-- TASK ITEM --
Output, without alteration, the first line of the entries and each line after it, stopping with the line that contains "Task: Click the eye preview icon button".

··· SUPPLIED DATA

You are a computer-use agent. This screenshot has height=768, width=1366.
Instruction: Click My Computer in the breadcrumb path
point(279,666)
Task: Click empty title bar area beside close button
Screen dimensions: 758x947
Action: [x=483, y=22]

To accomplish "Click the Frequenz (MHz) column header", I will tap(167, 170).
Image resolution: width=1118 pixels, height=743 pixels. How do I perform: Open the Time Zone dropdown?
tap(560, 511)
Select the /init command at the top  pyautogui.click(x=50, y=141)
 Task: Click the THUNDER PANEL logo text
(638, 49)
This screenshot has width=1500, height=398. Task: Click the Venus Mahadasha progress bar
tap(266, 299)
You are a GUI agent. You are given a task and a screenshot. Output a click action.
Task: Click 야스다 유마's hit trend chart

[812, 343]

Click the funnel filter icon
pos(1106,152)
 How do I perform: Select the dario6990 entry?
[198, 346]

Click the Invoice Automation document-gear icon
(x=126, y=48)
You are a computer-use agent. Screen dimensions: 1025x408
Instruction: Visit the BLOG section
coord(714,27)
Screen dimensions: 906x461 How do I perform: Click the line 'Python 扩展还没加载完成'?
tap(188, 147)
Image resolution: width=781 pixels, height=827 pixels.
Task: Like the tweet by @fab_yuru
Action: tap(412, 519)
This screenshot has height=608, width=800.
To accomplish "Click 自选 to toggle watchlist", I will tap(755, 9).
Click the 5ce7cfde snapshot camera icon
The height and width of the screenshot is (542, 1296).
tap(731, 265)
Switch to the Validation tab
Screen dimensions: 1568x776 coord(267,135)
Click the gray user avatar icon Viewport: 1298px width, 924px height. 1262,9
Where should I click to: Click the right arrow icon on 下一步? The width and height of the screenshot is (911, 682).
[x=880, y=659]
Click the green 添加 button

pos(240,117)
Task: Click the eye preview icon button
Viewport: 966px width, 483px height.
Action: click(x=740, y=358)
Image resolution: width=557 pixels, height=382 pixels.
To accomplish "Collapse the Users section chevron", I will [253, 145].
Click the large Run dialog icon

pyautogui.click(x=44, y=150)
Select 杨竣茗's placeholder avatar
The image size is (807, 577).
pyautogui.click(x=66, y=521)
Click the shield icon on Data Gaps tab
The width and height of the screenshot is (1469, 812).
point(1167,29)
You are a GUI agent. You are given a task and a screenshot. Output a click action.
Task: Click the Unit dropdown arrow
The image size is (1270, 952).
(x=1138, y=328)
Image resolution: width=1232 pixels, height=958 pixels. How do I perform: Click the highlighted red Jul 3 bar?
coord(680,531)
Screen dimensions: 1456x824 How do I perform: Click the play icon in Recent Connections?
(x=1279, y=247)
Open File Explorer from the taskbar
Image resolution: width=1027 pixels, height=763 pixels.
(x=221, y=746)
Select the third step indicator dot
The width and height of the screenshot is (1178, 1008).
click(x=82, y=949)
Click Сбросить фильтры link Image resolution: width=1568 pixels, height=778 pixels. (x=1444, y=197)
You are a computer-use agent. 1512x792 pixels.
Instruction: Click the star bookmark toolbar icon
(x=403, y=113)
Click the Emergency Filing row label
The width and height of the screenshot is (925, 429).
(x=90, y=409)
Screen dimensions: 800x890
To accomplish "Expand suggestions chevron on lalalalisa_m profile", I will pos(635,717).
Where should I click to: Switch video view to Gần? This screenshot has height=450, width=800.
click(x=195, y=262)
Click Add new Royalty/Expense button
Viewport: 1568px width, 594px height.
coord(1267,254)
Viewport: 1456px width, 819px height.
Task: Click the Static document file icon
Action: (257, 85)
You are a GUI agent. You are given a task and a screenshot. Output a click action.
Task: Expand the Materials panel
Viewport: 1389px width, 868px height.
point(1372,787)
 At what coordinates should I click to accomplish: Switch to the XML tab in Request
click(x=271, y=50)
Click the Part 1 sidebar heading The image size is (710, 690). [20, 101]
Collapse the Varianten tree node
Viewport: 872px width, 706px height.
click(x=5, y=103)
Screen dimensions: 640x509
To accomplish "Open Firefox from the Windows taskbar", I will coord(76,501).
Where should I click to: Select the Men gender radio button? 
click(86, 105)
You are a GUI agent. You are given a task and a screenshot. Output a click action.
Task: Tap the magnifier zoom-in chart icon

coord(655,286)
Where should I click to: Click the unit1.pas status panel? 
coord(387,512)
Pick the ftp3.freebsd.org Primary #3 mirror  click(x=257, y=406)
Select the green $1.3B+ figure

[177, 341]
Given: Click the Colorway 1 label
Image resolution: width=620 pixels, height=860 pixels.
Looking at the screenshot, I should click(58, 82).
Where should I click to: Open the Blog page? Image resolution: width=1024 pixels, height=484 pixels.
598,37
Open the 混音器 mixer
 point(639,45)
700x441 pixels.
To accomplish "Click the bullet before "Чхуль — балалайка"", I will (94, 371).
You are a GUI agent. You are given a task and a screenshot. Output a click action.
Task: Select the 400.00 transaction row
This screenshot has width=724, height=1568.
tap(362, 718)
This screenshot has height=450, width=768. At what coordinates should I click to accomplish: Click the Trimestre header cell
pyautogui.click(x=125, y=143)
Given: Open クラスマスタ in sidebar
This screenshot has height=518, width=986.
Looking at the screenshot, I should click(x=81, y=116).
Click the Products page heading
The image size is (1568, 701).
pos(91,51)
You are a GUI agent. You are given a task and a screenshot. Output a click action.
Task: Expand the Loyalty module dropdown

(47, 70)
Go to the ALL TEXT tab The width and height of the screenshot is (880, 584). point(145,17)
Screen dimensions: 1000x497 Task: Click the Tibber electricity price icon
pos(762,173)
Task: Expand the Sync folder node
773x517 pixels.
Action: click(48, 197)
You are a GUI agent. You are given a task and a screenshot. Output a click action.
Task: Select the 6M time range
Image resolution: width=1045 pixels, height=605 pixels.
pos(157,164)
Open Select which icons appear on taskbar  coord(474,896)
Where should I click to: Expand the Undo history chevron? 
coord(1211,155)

······

-- EXERCISE OUTPUT --
You are a computer-use agent. This screenshot has height=768, width=1366.
Instruction: Click My Computer in the breadcrumb path
point(279,666)
Task: Click empty title bar area beside close button
Screen dimensions: 758x947
Action: [x=483, y=22]

To accomplish "Click the Frequenz (MHz) column header", I will tap(167, 170).
Image resolution: width=1118 pixels, height=743 pixels. How do I perform: Open the Time Zone dropdown?
tap(560, 511)
Select the /init command at the top  pyautogui.click(x=50, y=141)
 Task: Click the THUNDER PANEL logo text
(638, 49)
This screenshot has width=1500, height=398. Task: Click the Venus Mahadasha progress bar
tap(266, 299)
You are a GUI agent. You are given a task and a screenshot. Output a click action.
Task: Click 야스다 유마's hit trend chart

[812, 343]

Click the funnel filter icon
pos(1106,152)
 How do I perform: Select the dario6990 entry?
[198, 346]

Click the Invoice Automation document-gear icon
(x=126, y=48)
You are a computer-use agent. Screen dimensions: 1025x408
Instruction: Visit the BLOG section
coord(714,27)
Screen dimensions: 906x461 How do I perform: Click the line 'Python 扩展还没加载完成'?
tap(188, 147)
Image resolution: width=781 pixels, height=827 pixels.
Task: Like the tweet by @fab_yuru
Action: tap(412, 519)
This screenshot has height=608, width=800.
To accomplish "Click 自选 to toggle watchlist", I will tap(755, 9).
Click the 5ce7cfde snapshot camera icon
The height and width of the screenshot is (542, 1296).
tap(731, 265)
Switch to the Validation tab
Screen dimensions: 1568x776 coord(267,135)
Click the gray user avatar icon Viewport: 1298px width, 924px height. 1262,9
Where should I click to: Click the right arrow icon on 下一步? The width and height of the screenshot is (911, 682).
[x=880, y=659]
Click the green 添加 button

pos(240,117)
Task: Click the eye preview icon button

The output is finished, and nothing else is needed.